[Stored data]
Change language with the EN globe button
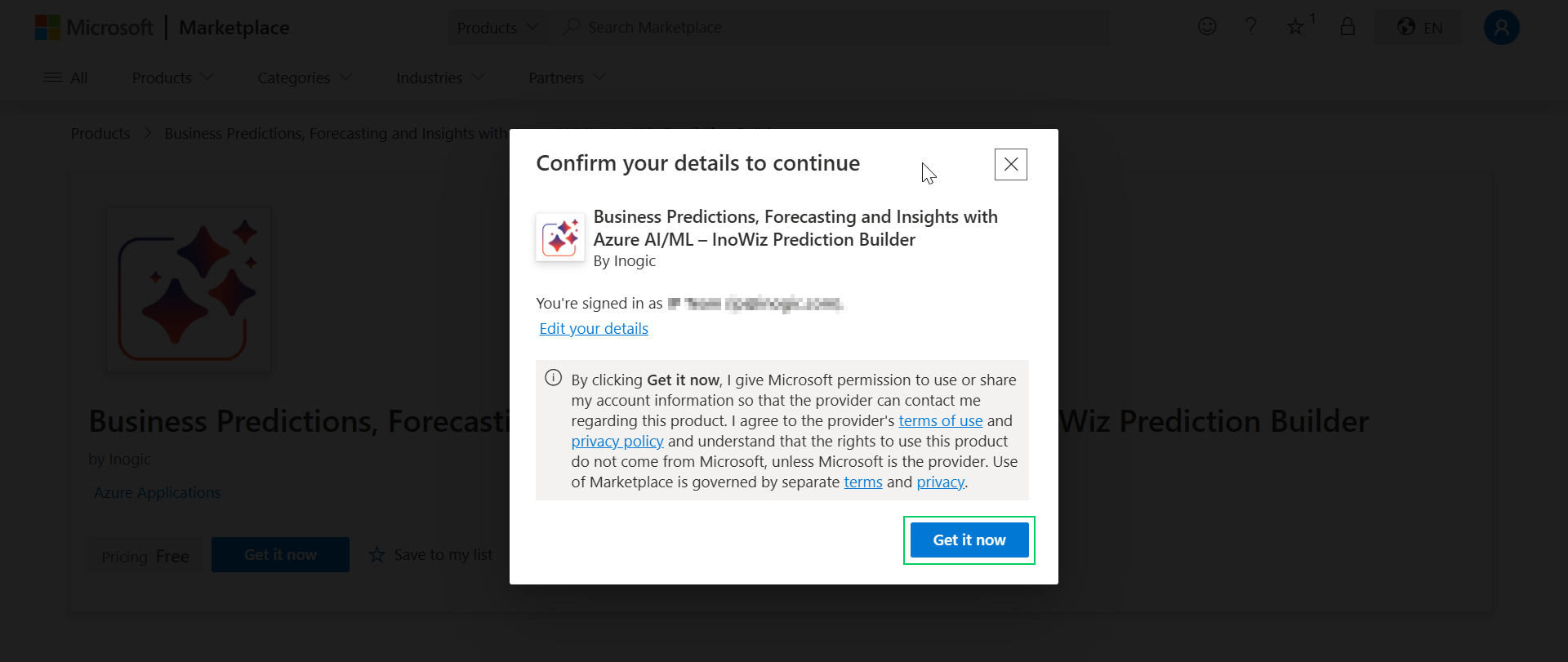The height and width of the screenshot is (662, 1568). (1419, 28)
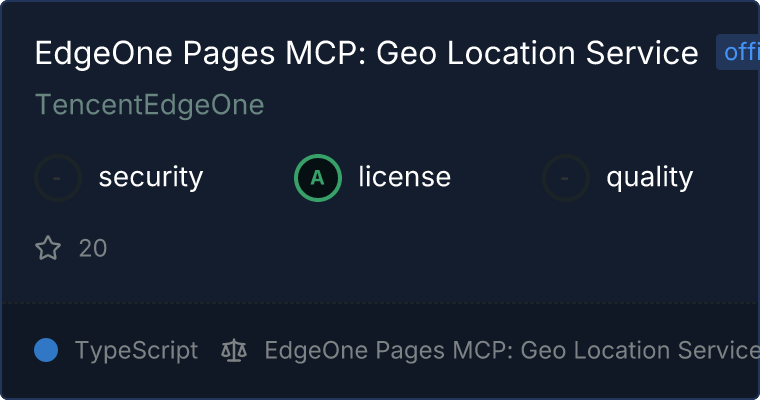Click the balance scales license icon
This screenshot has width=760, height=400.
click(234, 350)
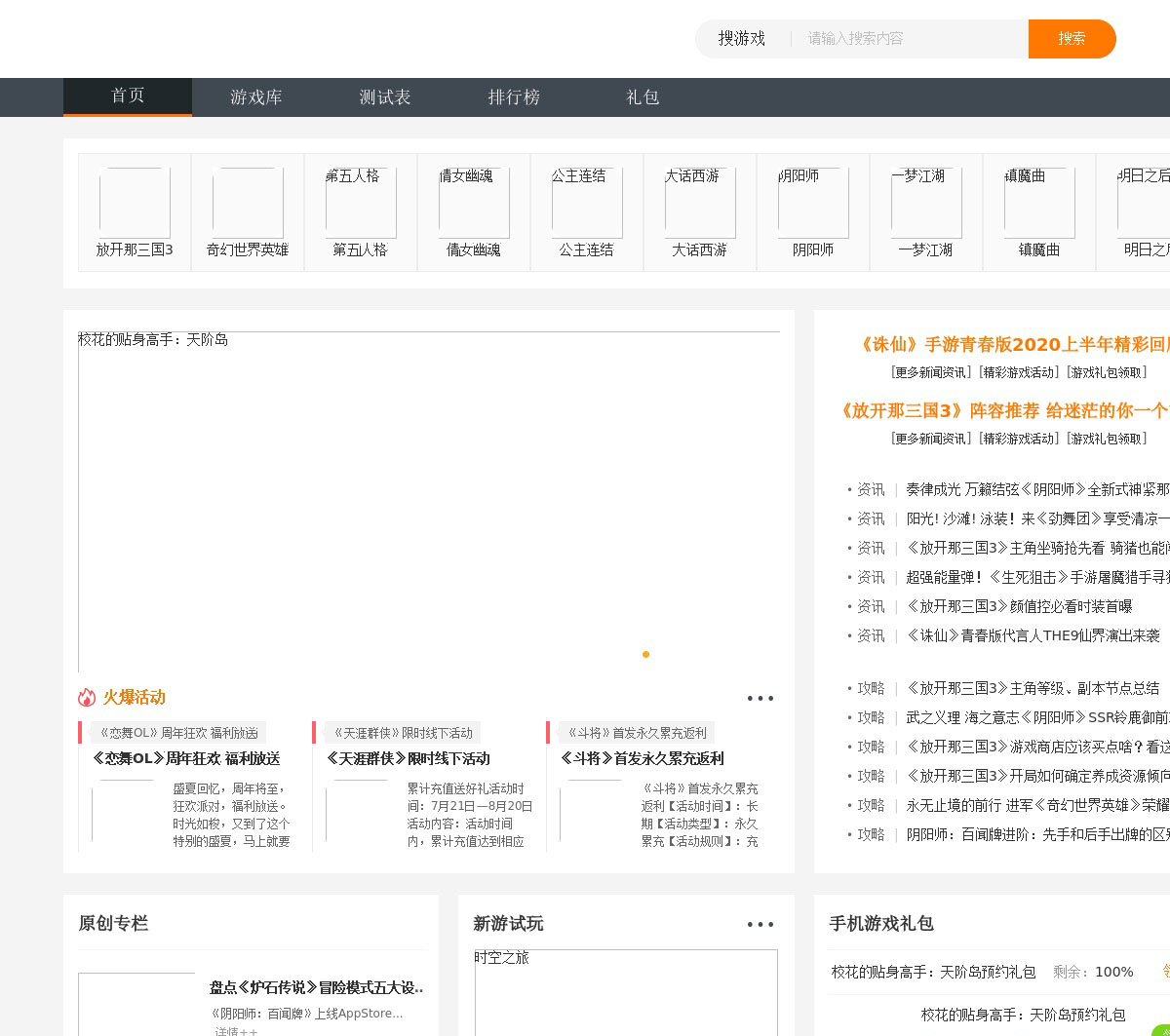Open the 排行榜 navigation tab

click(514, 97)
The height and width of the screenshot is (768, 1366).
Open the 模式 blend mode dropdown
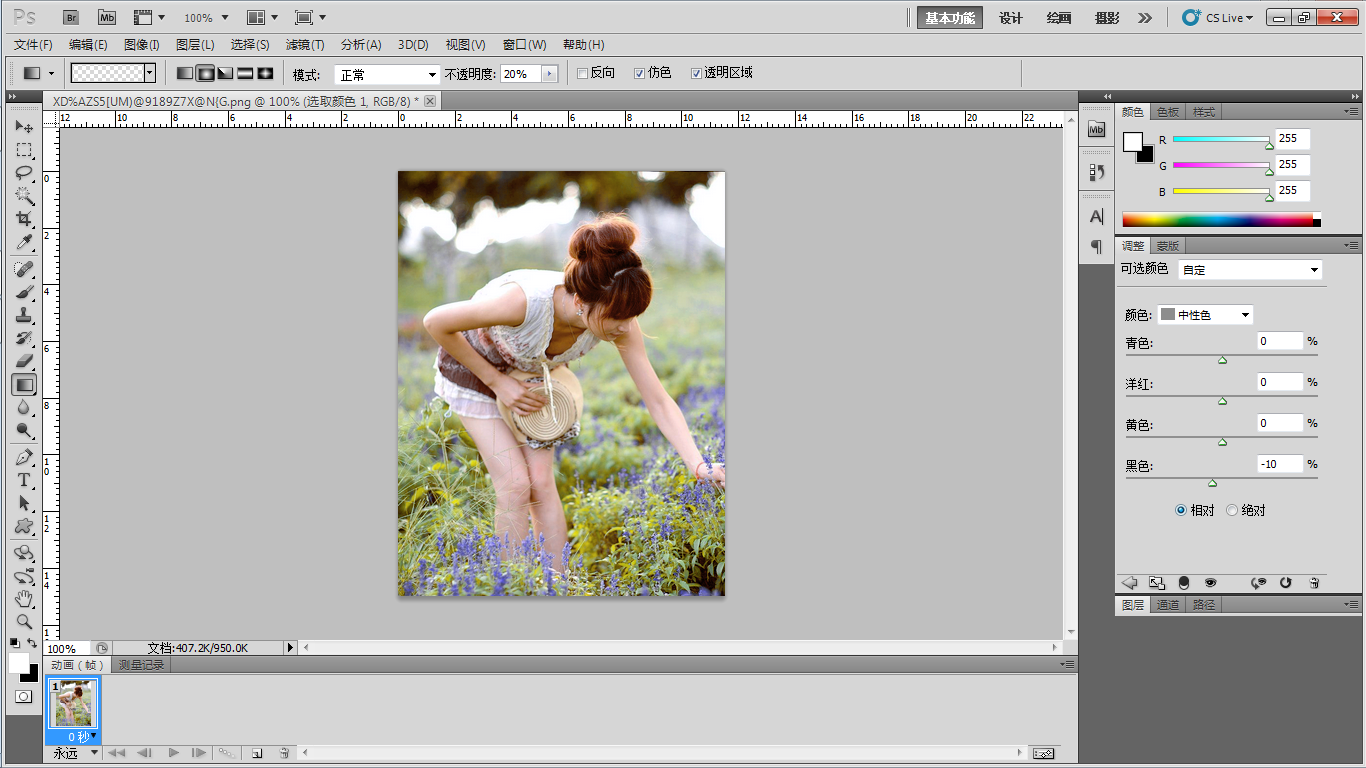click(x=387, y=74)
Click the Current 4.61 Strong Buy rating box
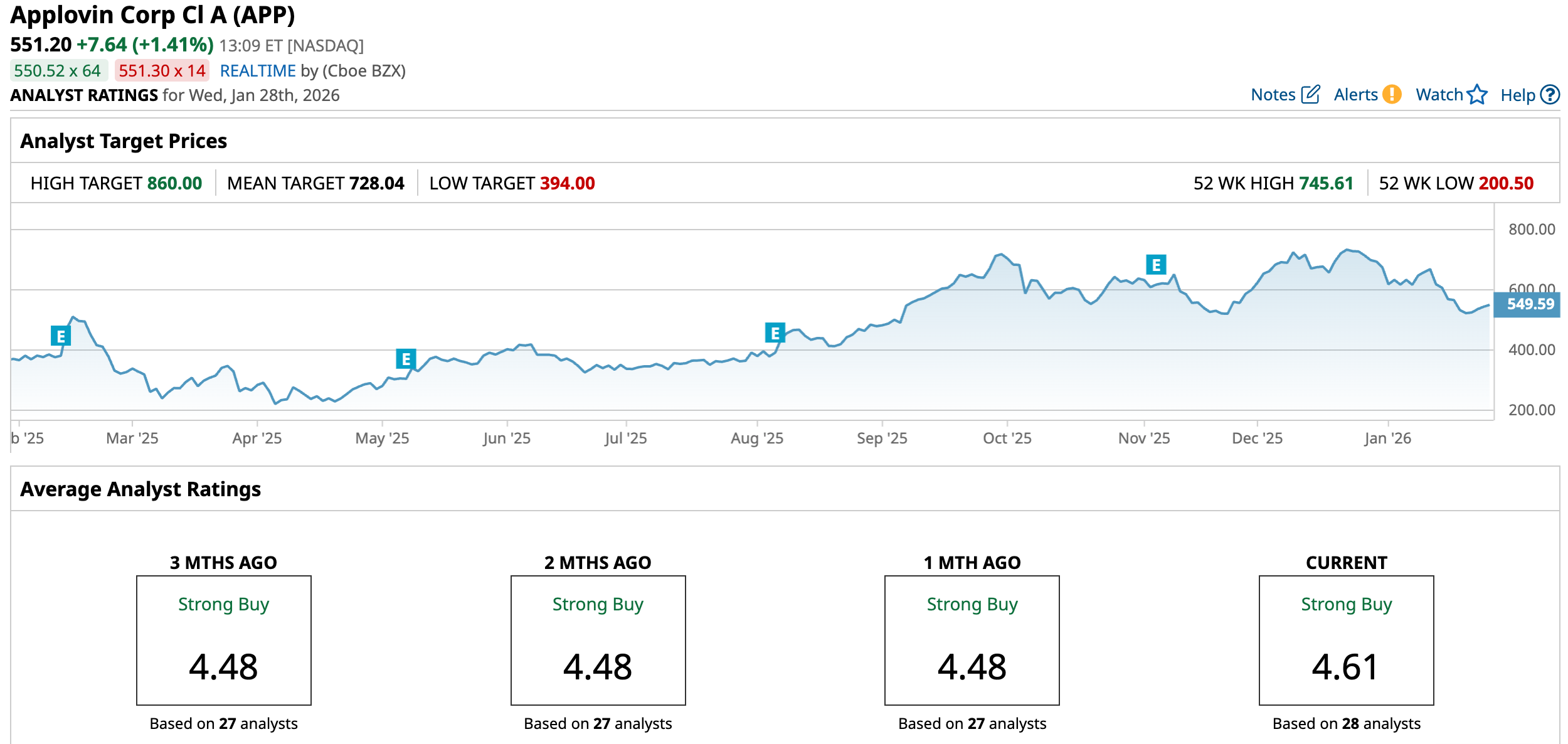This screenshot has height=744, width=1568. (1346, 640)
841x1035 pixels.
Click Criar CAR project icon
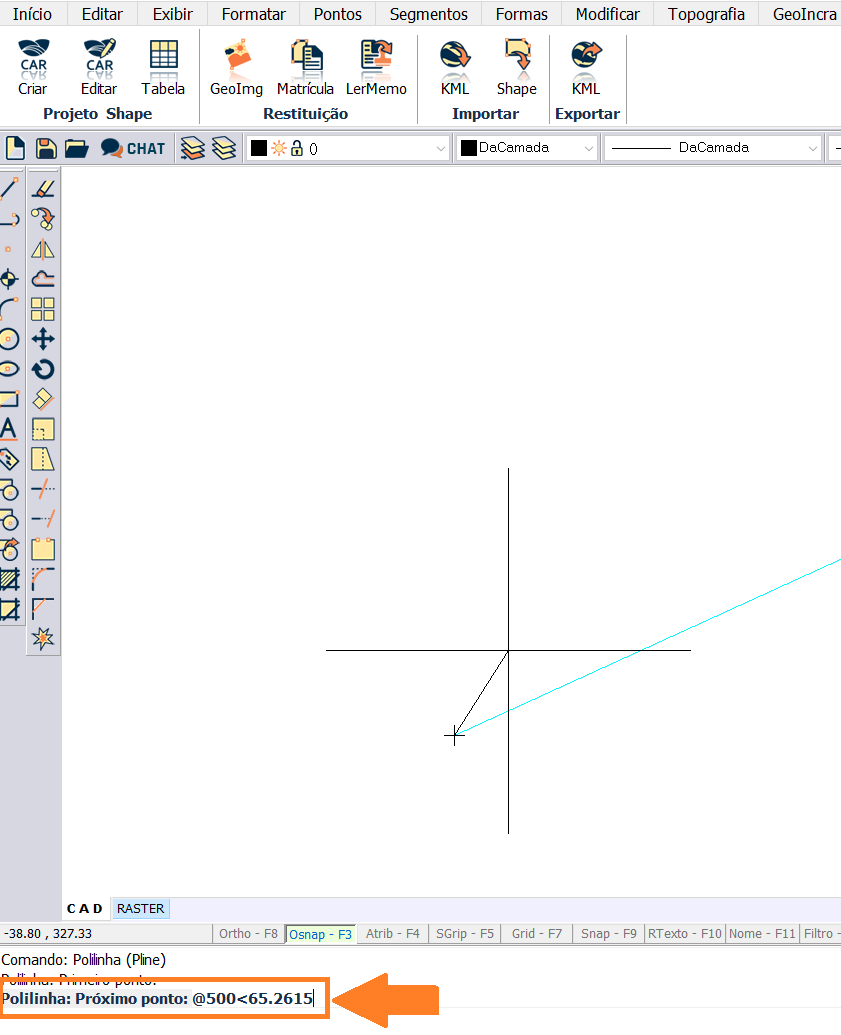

= Your task =
Set down all of the lines above again word for word, leaving out the pictures.

= Task answer =
Change language with the EN globe button
The height and width of the screenshot is (662, 1568). (1419, 28)
Click the balance scales license icon
This screenshot has width=760, height=400.
click(234, 350)
Open the 排行榜 navigation tab

click(514, 97)
The height and width of the screenshot is (768, 1366).
Open the 模式 blend mode dropdown
click(x=387, y=74)
Click the Current 4.61 Strong Buy rating box
This screenshot has height=744, width=1568. (1346, 640)
841x1035 pixels.
Click Criar CAR project icon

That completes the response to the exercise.